Nevertheless, Cepheid has already begun a multi-site study with the intent of increasing the sample size and variability to include samples from consenting patients presenting with noninfectious febrile illness, Faron said.
An audience member at Faron's talk asked what the presentation of results might look like for a future commercial test, with Faron again noting that it's a bit early to consider that. He added that it might be possible to create infection severity scores, but that some physicians might prefer to just see a yes/no answer as to whether an infection is bacterial or viral. "This will probably change by [the] time it’s ready to go into clinical trials," Faron said.
Cepheid is far from the first company to develop a blood test to try and distinguish between bacterial and viral infections — Israeli company MeMed has a CE-marked and US Food and Drug Administration-approved immune-response assay called MeMed BV that uses three soluble proteins to determine the nature of a patient's immune response to infection. In fact, Faron also presented a poster at ECCMID validating the MeMed test, demonstrating that it had strong accuracy and reproducibility when used on frozen contrived samples provided by MeMed. This test is also fast, taking only about 15 minutes to perform.
Regarding the potential strengths and weaknesses of a protein test like MeMed's and mRNA test like Cepheid's, Faron said in a post-presentation interview that there isn't enough solid data yet on either to make such a comparison. "They're two unique approaches and more data is probably necessary to understand in which avenues a protein approach may be more beneficial and when an RNA approach might be more useful," Faron said. "There's honestly space for both of them."
Companies like Inflammatix, Cytovale, and Presymptom Health are also prepping molecular host-response tests for market, with a much more singular focus on early detection of sepsis.
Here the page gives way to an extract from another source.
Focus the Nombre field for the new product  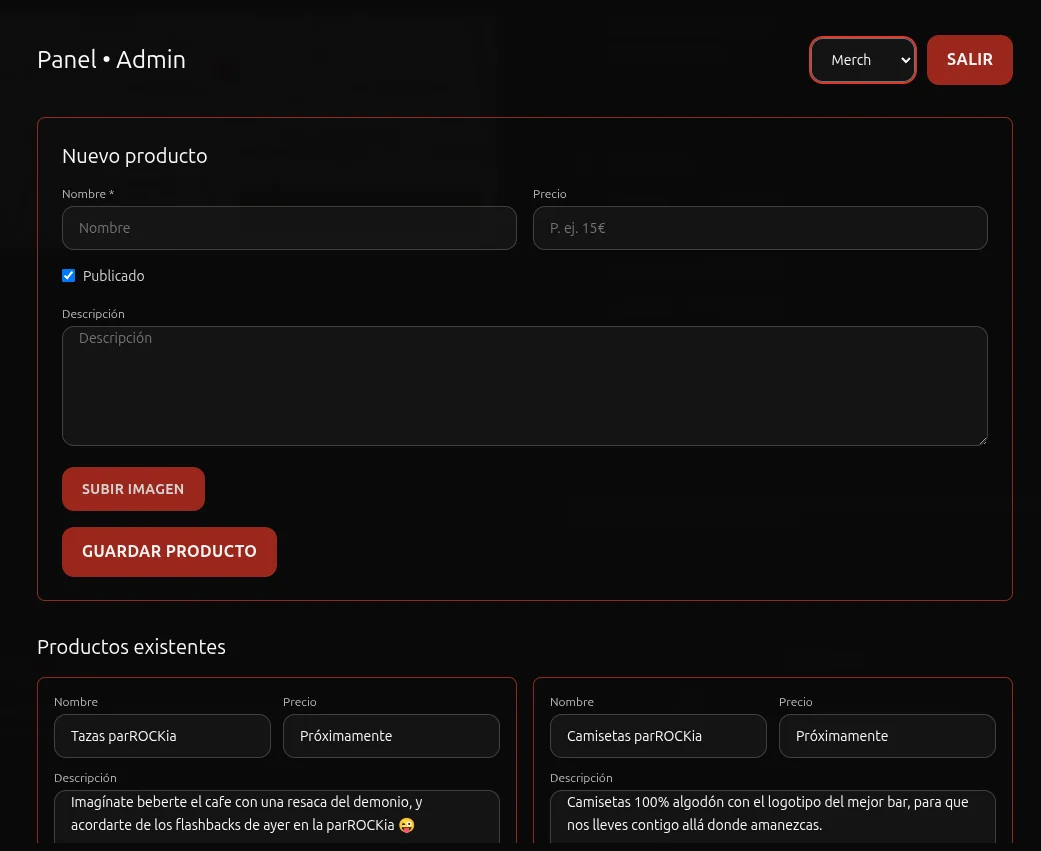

But the allure of a test from a company like Cepheid is that it may be much easier to implement in hospital labs — assuming its development stays on course and it gets regulatory approval — because GeneXpert platforms are widely used. Parent company Danaher reported in January that Cepheid placed approximately 10,000 new GeneXpert instruments in 2021, reaching a total installed base of more than 40,000 instruments.